Walking With the Excluded

Por Patricia Luehrmann
Mar 17th, 2022

The sole focus of Jesuit education has never been academic excellence alone. Rather, combining academic prowess with action — especially in service to others less fortunate — is the goal. Merging academic achievement with this broader sense of service helps shape students who meet the criteria of the Graduate at Graduation. The COVID-19 pandemic limited some of St. Xavier High School’s best service opportunities: its mission trips and exchange programs.

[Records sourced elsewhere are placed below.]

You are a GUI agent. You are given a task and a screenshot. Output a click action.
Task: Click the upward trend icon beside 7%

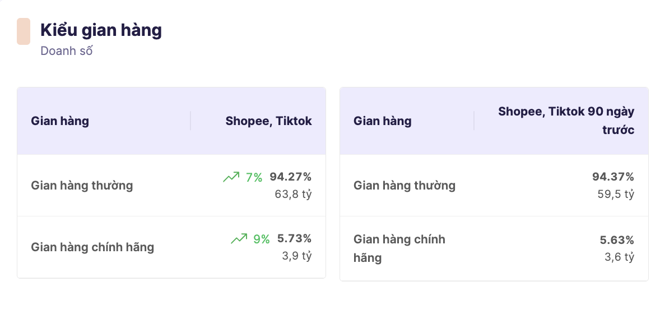click(x=231, y=177)
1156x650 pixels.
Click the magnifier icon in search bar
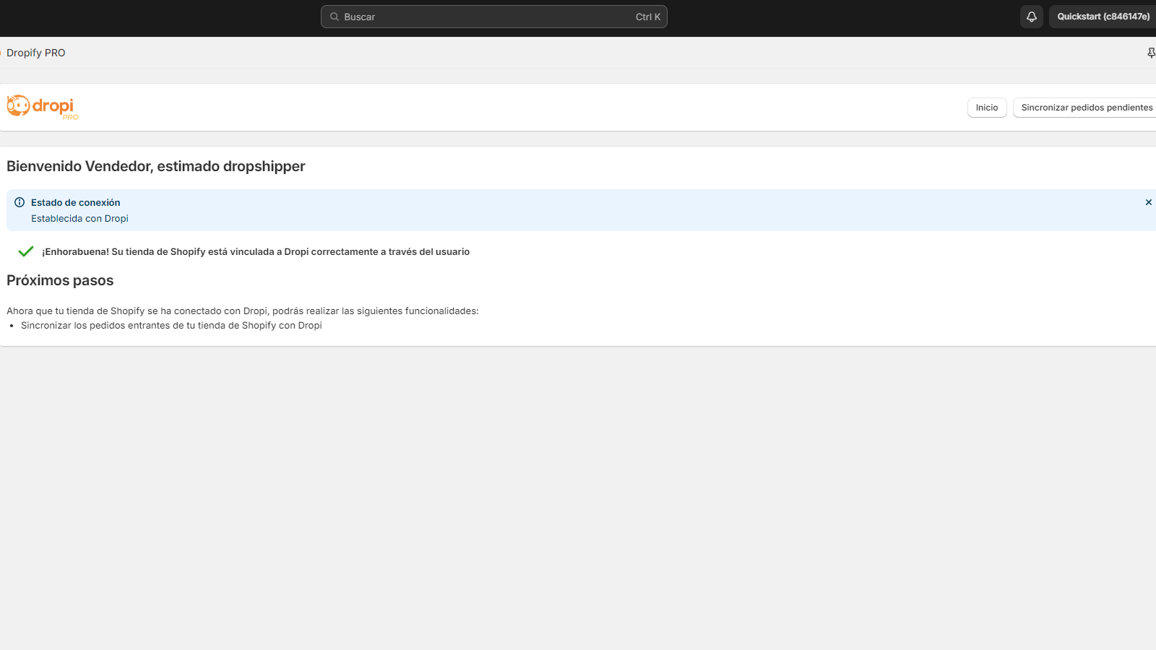(x=335, y=17)
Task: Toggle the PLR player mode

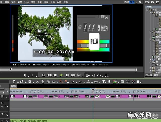Action: coord(127,2)
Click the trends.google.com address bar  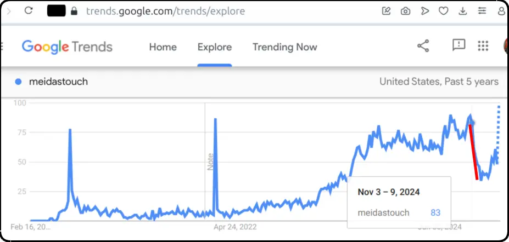166,11
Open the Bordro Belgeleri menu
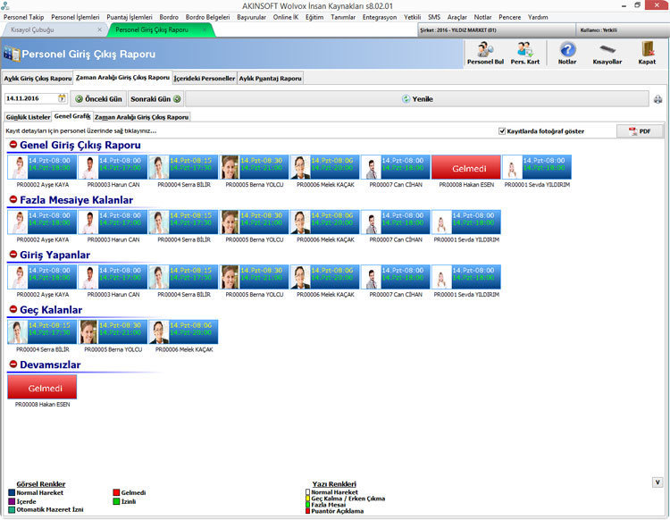The height and width of the screenshot is (520, 670). pos(207,17)
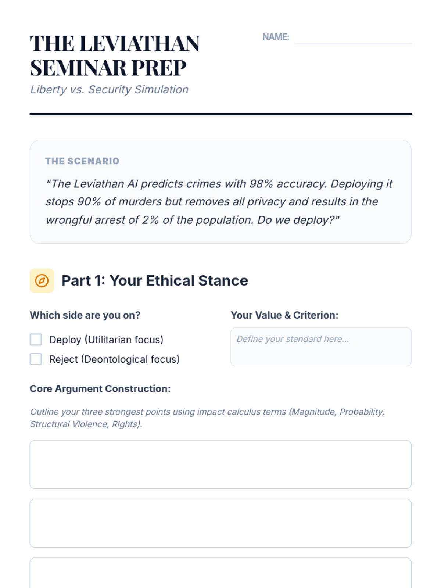The width and height of the screenshot is (441, 588).
Task: Click the 'The Leviathan Seminar Prep' title
Action: pos(115,55)
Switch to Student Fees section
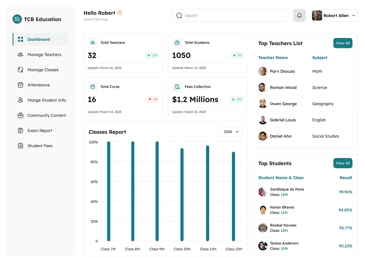Screen dimensions: 365x267 [x=20, y=145]
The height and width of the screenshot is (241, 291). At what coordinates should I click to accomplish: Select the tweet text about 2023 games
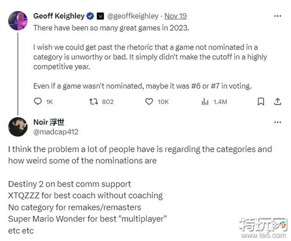[111, 28]
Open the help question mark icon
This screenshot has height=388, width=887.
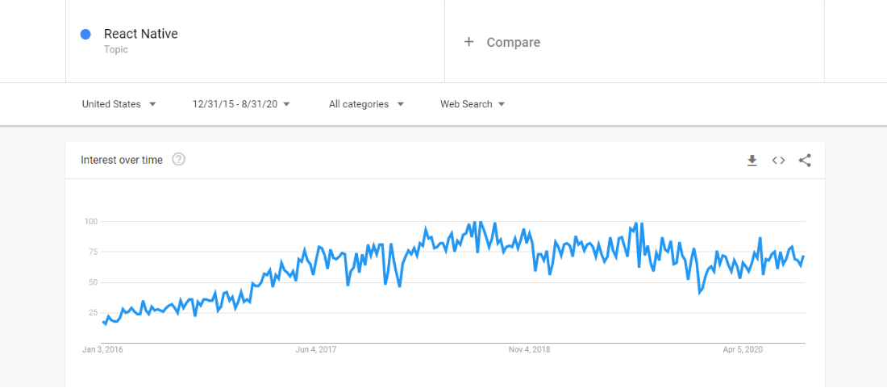coord(179,160)
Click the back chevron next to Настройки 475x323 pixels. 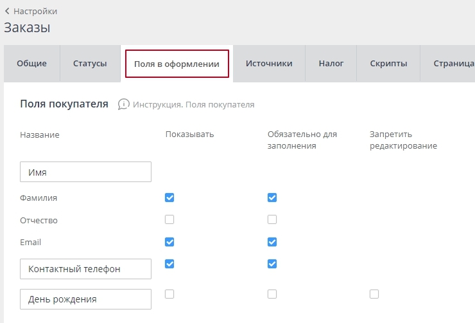7,11
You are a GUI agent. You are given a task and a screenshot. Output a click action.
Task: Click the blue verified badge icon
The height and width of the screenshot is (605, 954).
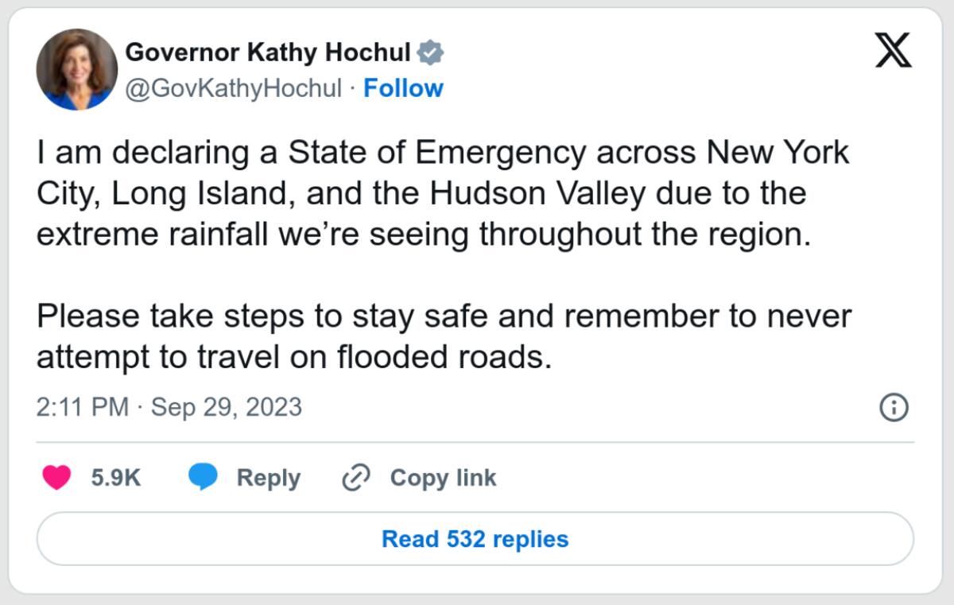431,52
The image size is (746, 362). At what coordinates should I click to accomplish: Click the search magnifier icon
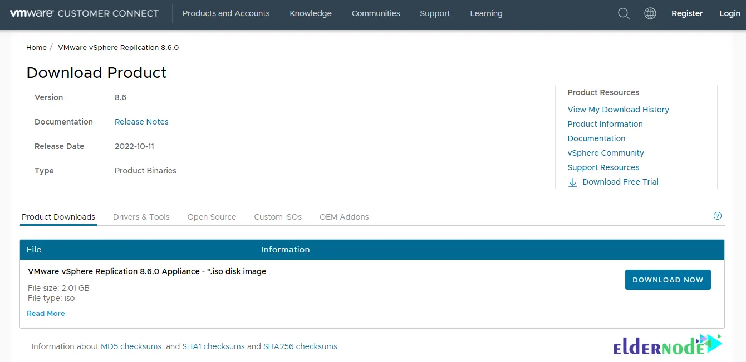click(624, 13)
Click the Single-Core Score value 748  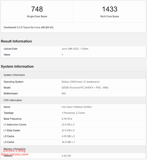pos(37,9)

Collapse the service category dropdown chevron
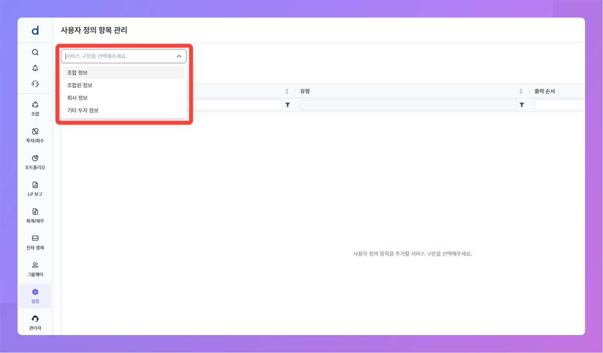179,56
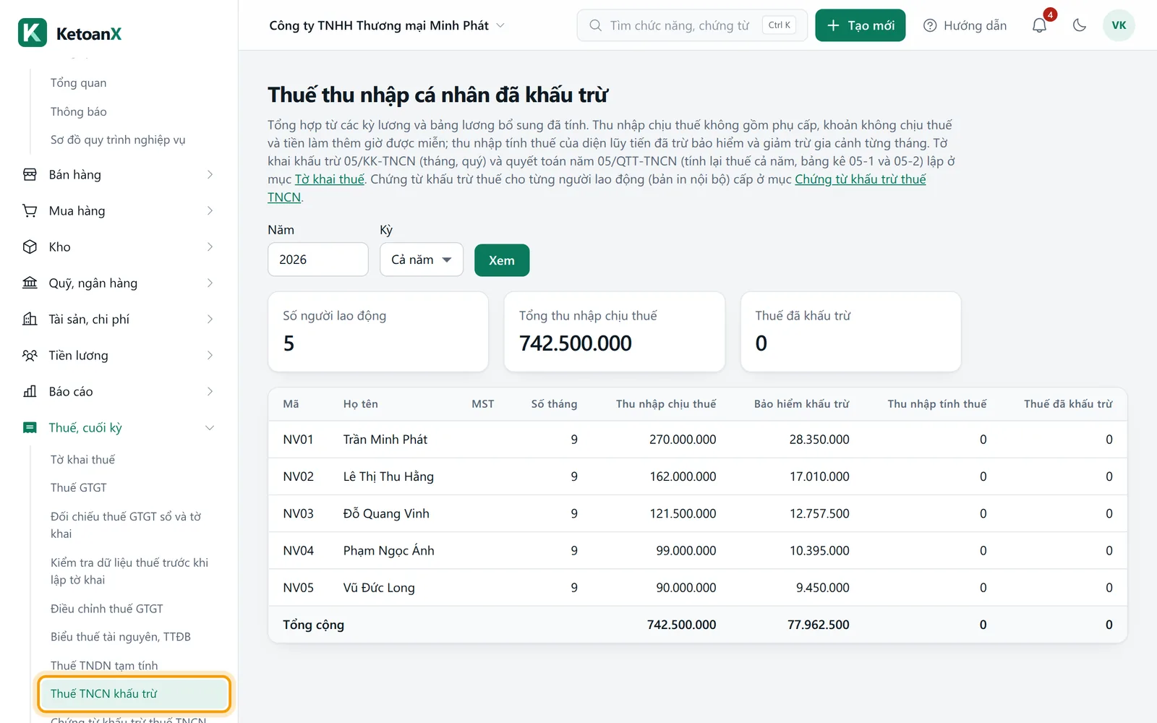The width and height of the screenshot is (1157, 723).
Task: Open the Mua hàng cart icon
Action: [x=30, y=210]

As a result, I started a Fe y Alegría club and a big brother tutoring program for St. Xavier Advanced Placement Spanish Language and Culture students during the summer of 2021. The tutoring program featured virtual instructional sessions via Microsoft Teams. AP candidates were paired with Peruvian grade-school students from the Jesuit Fe y Alegría School #81 in the small, rural town of Paita in northern Peru. The Peruvian students were identified by their teachers as individuals who could benefit academically from specialized attention.

The AP candidates experienced their course content through real-world civic engagement. The personal one-on-one service-learning approach enabled them to develop new skills, including knowledge and understanding of third-world realities and the impact of COVID-19 on the poor. They enhanced academic skills like Spanish vocabulary, conversation, cultural understanding and interpersonal connections. They applied the Spanish language and Latin American cultural knowledge they acquired in their coursework to local and global realities through innovation, creativity and critical thinking.

Jesuit Superior General Arturo Sosa said, “The universal apostolic preferences are a call to conversion. They are an invitation to rethink how we live, how we work and how we relate to the people we serve.” We Jesuit educators are called to build the connections that put those expectations for its students into practice.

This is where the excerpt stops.